### DATA PROVIDED
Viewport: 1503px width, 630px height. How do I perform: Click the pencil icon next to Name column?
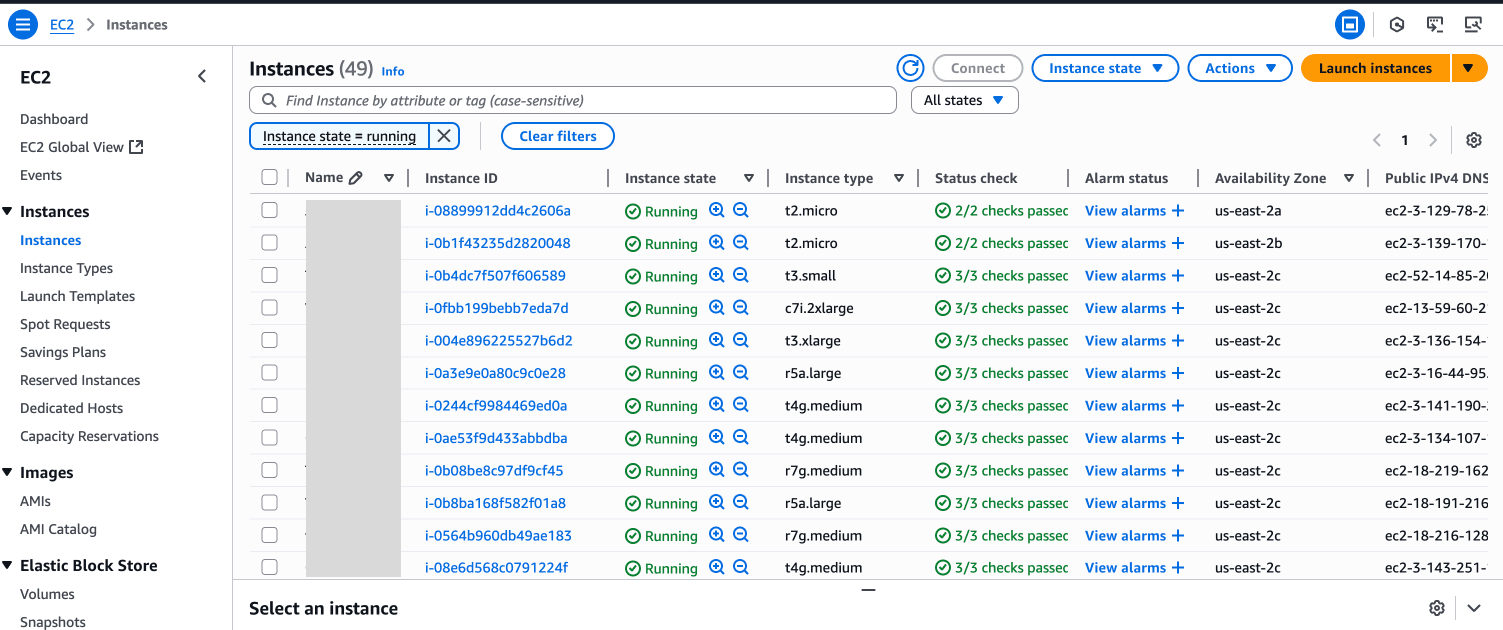point(357,177)
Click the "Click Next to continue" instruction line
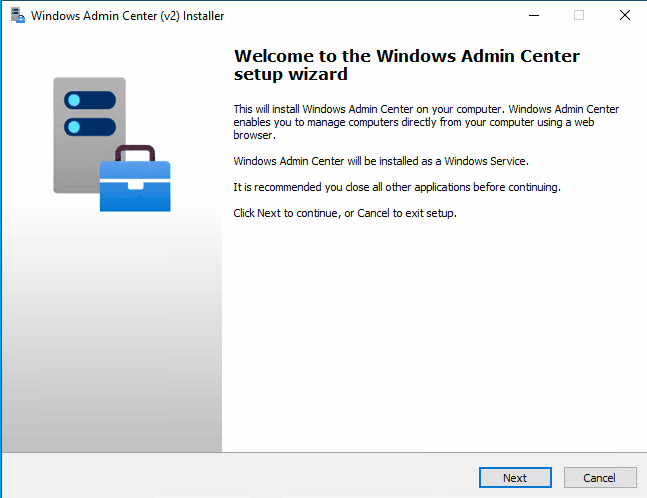This screenshot has height=498, width=647. click(345, 213)
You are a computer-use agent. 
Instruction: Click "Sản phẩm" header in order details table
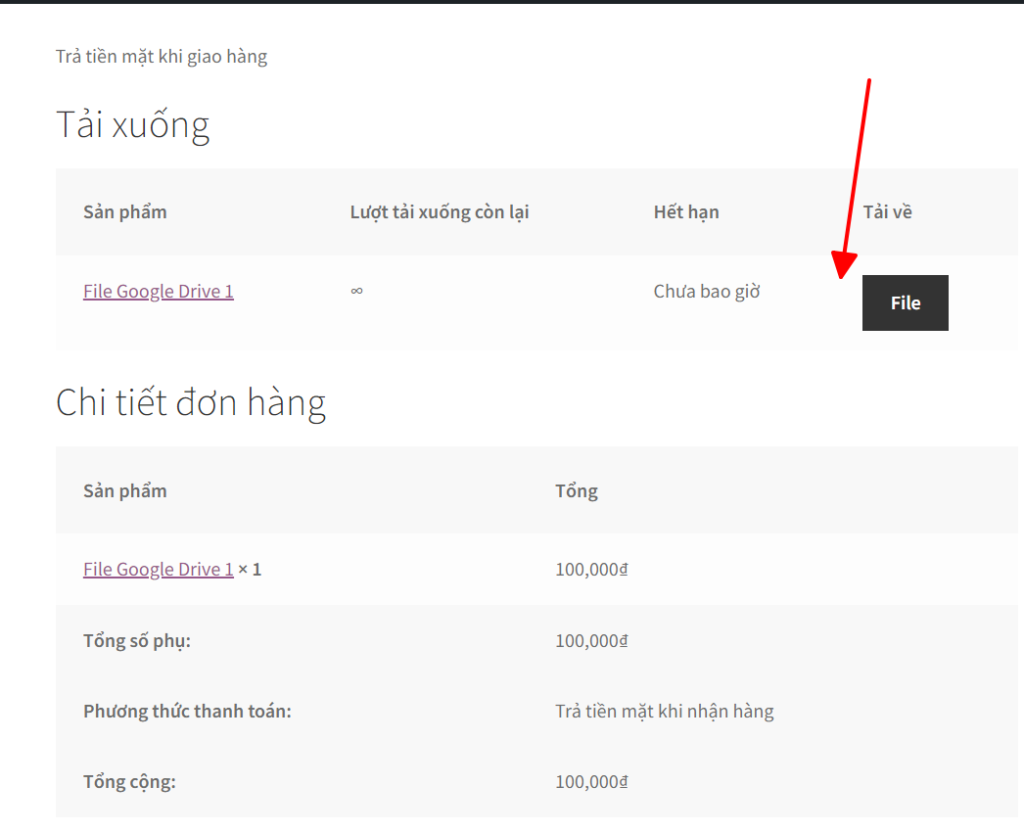coord(125,491)
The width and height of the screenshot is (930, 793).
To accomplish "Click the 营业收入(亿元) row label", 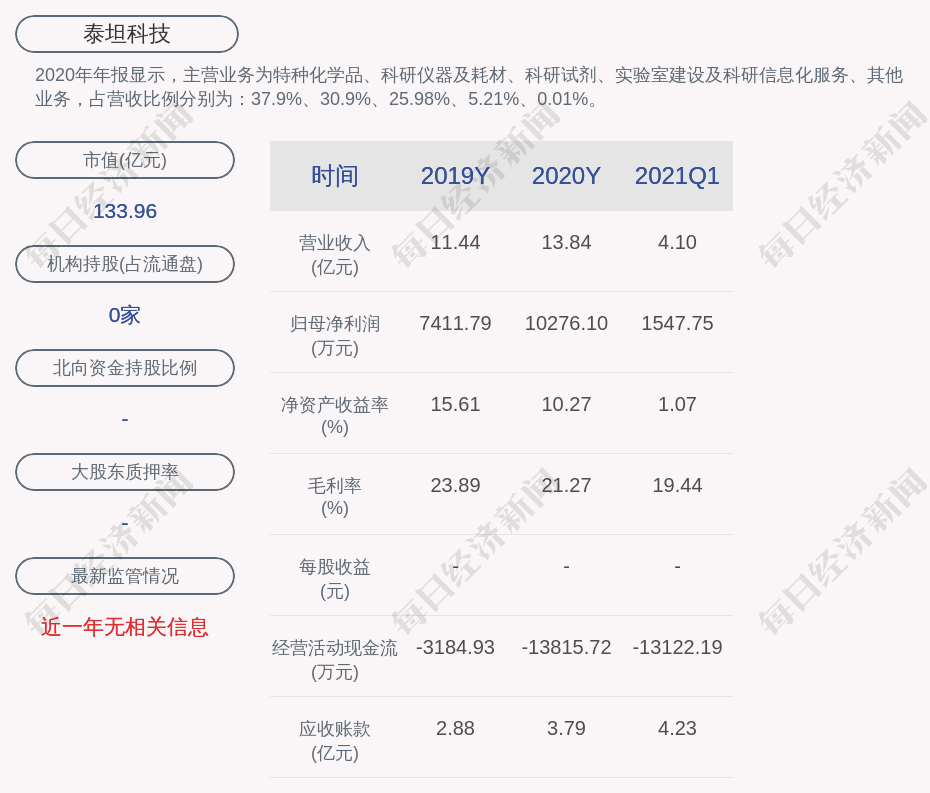I will coord(334,255).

### YOUR INSTRUCTIONS
Each line from the first line of the entries through the line containing "The width and" should be duplicated word for word, and nothing more; the pictures stay out.

### REPLY TO THE TASK
Viewport: 1503px width, 630px height. How do I perform: Click the pencil icon next to Name column?
point(357,177)
Click the "Click Next to continue" instruction line
This screenshot has height=498, width=647. click(345, 213)
You are a computer-use agent. 
Instruction: Click "Sản phẩm" header in order details table
coord(125,491)
The width and height of the screenshot is (930, 793).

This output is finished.